§ **Input material**
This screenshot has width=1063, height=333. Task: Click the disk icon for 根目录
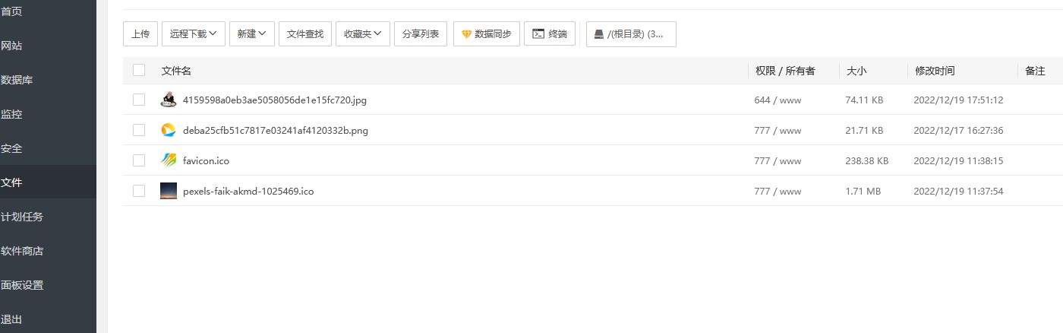599,34
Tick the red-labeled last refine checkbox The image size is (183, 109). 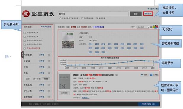click(25, 48)
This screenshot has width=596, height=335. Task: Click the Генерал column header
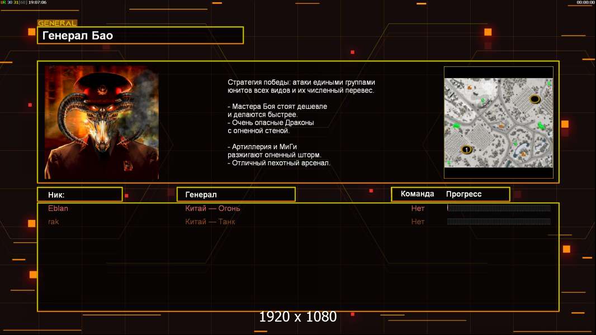coord(236,195)
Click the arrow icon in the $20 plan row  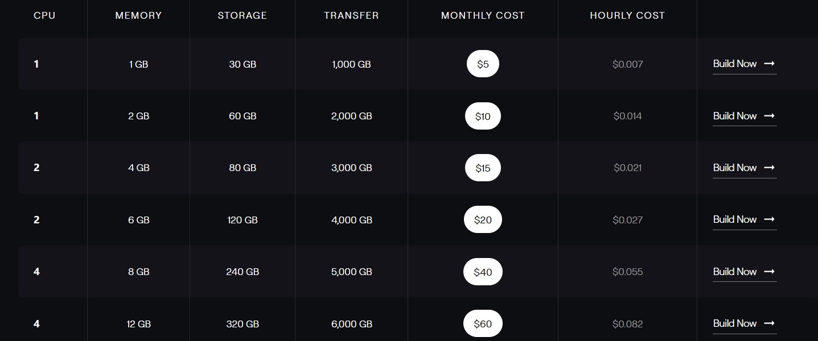pyautogui.click(x=769, y=219)
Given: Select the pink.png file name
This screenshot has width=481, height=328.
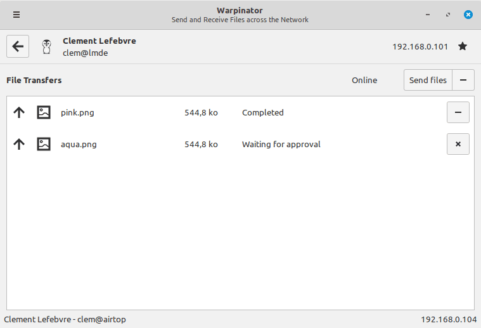Looking at the screenshot, I should point(77,112).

§ **The task**
The lines to repeat start at the one holding "Given: Select the pink.png file name" and run through the last line of the records above; write them out exactly, both ends included, but not the pictures.

§ **Answer to this problem**
Given: Select the pink.png file name
This screenshot has width=481, height=328.
Looking at the screenshot, I should point(77,112).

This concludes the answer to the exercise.